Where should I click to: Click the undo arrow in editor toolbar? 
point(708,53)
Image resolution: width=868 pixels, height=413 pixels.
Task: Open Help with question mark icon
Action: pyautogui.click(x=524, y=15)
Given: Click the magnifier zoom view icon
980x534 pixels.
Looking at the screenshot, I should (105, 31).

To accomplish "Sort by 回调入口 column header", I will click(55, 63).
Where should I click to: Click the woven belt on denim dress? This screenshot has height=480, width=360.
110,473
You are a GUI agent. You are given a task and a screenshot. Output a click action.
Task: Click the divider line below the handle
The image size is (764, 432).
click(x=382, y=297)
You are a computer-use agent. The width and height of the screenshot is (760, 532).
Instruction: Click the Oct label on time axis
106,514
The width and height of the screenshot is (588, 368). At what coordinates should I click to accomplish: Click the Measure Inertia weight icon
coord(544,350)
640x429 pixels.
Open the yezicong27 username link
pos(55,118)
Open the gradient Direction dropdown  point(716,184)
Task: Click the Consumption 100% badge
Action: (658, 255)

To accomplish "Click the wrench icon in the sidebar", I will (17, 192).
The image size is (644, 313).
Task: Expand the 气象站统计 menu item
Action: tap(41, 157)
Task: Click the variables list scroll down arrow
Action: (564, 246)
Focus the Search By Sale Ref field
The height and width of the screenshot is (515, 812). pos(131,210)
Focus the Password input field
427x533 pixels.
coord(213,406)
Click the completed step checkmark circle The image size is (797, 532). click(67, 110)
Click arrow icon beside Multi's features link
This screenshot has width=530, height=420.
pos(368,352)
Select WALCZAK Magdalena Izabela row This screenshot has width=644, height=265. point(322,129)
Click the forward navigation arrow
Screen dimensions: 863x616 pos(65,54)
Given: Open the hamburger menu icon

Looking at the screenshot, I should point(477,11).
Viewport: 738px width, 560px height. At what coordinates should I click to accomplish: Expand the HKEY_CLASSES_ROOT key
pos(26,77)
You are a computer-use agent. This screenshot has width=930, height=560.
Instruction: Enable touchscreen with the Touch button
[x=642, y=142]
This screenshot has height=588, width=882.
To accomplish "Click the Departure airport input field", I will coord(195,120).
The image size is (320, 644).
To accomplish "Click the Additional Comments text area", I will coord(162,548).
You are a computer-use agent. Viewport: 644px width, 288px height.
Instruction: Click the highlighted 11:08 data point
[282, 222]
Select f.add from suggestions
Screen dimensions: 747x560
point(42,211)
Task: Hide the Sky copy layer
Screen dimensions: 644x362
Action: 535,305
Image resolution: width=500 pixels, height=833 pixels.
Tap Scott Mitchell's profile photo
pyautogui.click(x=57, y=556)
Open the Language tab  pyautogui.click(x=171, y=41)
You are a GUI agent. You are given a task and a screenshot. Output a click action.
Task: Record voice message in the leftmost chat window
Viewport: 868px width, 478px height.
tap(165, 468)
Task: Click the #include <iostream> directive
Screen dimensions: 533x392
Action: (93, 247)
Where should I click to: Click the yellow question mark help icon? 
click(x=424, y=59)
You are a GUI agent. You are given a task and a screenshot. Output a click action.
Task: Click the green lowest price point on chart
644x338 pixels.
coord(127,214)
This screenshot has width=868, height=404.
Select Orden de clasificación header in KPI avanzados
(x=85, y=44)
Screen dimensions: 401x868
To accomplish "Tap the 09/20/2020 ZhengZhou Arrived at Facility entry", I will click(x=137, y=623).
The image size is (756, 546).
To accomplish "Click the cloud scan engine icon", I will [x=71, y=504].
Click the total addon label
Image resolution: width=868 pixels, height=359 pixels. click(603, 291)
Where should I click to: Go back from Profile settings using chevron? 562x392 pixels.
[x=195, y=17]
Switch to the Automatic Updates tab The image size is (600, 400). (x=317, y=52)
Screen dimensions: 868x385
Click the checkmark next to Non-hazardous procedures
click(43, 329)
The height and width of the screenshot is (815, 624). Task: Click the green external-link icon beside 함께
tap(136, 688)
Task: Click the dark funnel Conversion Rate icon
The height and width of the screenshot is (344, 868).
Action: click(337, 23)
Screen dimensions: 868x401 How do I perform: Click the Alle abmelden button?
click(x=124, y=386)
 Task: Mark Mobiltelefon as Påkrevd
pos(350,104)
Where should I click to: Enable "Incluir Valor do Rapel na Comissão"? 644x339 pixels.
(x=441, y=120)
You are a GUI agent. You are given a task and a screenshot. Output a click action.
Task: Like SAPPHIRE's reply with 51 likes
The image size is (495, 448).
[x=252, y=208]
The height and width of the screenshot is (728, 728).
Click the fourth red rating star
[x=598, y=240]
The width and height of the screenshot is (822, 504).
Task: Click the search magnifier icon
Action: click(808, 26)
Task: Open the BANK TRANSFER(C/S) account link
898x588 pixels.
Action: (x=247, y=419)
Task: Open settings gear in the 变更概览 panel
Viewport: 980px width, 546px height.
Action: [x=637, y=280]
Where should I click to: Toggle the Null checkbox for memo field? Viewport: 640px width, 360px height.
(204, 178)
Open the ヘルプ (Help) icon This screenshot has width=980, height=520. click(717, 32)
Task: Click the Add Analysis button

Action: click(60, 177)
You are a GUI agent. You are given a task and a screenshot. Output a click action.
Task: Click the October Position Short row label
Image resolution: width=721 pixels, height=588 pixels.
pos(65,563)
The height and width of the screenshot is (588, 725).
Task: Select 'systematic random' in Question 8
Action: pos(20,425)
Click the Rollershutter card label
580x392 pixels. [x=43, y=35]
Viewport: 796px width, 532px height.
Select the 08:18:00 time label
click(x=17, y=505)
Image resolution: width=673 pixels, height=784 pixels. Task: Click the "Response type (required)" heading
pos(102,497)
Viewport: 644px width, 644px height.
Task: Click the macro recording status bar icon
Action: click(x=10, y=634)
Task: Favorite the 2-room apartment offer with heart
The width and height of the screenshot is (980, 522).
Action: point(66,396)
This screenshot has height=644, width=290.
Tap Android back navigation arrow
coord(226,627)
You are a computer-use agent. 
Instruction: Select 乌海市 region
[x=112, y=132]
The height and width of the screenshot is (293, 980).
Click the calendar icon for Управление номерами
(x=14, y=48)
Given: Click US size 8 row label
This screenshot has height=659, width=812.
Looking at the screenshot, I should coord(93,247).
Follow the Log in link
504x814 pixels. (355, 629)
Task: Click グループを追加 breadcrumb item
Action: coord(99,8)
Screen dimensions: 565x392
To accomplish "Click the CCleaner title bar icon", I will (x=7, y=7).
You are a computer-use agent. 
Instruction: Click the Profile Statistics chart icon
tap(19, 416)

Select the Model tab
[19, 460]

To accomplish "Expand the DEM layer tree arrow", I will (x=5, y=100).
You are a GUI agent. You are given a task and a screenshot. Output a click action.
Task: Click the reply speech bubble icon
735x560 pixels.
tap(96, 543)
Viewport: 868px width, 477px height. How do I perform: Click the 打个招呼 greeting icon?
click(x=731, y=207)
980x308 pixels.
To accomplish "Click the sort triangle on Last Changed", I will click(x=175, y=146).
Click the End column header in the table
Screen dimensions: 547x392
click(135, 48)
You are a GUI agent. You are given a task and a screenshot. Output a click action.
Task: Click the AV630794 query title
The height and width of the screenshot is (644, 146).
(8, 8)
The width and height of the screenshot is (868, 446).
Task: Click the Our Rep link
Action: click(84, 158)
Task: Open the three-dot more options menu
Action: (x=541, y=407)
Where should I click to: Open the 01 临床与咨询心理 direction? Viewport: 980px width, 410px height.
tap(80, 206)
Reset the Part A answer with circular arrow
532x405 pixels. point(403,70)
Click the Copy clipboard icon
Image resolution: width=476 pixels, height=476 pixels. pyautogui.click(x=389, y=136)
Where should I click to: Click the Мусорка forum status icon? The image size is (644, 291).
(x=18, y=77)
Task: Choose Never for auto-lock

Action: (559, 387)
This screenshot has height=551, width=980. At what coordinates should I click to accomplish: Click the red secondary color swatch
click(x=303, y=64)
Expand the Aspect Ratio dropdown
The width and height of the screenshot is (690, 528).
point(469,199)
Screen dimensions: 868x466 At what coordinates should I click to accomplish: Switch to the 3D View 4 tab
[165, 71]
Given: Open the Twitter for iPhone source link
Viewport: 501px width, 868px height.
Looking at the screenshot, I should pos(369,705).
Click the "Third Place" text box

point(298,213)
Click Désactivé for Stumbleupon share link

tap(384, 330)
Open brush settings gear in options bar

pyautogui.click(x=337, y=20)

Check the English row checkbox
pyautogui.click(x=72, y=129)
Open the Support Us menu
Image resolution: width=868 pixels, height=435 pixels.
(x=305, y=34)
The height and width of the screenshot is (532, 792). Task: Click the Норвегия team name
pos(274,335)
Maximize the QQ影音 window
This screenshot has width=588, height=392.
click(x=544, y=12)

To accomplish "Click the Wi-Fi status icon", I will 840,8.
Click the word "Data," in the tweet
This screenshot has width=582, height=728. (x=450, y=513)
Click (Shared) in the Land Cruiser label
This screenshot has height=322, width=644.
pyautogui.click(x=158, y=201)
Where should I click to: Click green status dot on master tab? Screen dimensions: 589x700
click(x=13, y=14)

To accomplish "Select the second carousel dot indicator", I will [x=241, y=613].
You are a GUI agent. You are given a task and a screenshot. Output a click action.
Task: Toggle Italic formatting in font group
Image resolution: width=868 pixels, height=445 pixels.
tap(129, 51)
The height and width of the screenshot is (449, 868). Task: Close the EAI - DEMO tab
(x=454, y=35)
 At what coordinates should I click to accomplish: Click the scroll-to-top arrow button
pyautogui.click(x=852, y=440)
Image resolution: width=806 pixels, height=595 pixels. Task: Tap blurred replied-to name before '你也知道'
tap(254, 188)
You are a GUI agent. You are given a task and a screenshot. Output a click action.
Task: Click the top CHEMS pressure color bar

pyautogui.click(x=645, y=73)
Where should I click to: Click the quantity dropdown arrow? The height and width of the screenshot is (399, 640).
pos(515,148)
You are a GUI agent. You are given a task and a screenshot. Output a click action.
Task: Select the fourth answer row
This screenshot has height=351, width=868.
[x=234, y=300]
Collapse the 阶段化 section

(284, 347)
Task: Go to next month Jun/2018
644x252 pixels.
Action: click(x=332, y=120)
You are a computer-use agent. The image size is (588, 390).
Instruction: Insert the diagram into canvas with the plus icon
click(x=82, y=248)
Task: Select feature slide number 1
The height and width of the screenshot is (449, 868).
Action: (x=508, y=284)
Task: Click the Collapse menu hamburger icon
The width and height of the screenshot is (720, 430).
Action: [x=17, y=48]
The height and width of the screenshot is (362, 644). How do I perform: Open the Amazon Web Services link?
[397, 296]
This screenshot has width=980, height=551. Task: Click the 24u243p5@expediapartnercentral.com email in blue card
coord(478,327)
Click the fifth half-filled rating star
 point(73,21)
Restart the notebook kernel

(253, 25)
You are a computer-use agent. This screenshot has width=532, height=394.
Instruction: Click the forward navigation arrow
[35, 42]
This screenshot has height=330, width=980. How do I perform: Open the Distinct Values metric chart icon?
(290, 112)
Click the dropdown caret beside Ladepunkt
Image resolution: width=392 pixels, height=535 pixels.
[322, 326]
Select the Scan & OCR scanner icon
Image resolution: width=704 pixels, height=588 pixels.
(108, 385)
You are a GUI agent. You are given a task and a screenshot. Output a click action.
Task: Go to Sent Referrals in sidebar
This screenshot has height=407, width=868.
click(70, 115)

^^^^

WHAT THE TASK REQUIRES:
Print, without alteration, only the lines above between the one holding "Click the completed" and the one holding "This screenshot has width=868, height=404.", inclusive.

SOLUTION FOR THIS TASK:
Click the completed step checkmark circle The image size is (797, 532). click(67, 110)
Click arrow icon beside Multi's features link
This screenshot has width=530, height=420.
pos(368,352)
Select WALCZAK Magdalena Izabela row This screenshot has width=644, height=265. point(322,129)
Click the forward navigation arrow
Screen dimensions: 863x616 pos(65,54)
Given: Open the hamburger menu icon

Looking at the screenshot, I should point(477,11).
Viewport: 738px width, 560px height. At what coordinates should I click to accomplish: Expand the HKEY_CLASSES_ROOT key
pos(26,77)
You are a computer-use agent. This screenshot has width=930, height=560.
Instruction: Enable touchscreen with the Touch button
[x=642, y=142]
This screenshot has height=588, width=882.
To accomplish "Click the Departure airport input field", I will coord(195,120).
The image size is (320, 644).
To accomplish "Click the Additional Comments text area", I will coord(162,548).
You are a computer-use agent. Viewport: 644px width, 288px height.
Instruction: Click the highlighted 11:08 data point
[282, 222]
Select f.add from suggestions
Screen dimensions: 747x560
point(42,211)
Task: Hide the Sky copy layer
Screen dimensions: 644x362
Action: 535,305
Image resolution: width=500 pixels, height=833 pixels.
Tap Scott Mitchell's profile photo
pyautogui.click(x=57, y=556)
Open the Language tab  pyautogui.click(x=171, y=41)
You are a GUI agent. You are given a task and a screenshot. Output a click action.
Task: Record voice message in the leftmost chat window
Viewport: 868px width, 478px height.
tap(165, 468)
Task: Click the #include <iostream> directive
Screen dimensions: 533x392
Action: (93, 247)
Where should I click to: Click the yellow question mark help icon? 
click(x=424, y=59)
You are a GUI agent. You are given a task and a screenshot. Output a click action.
Task: Click the green lowest price point on chart
644x338 pixels.
coord(127,214)
This screenshot has width=868, height=404.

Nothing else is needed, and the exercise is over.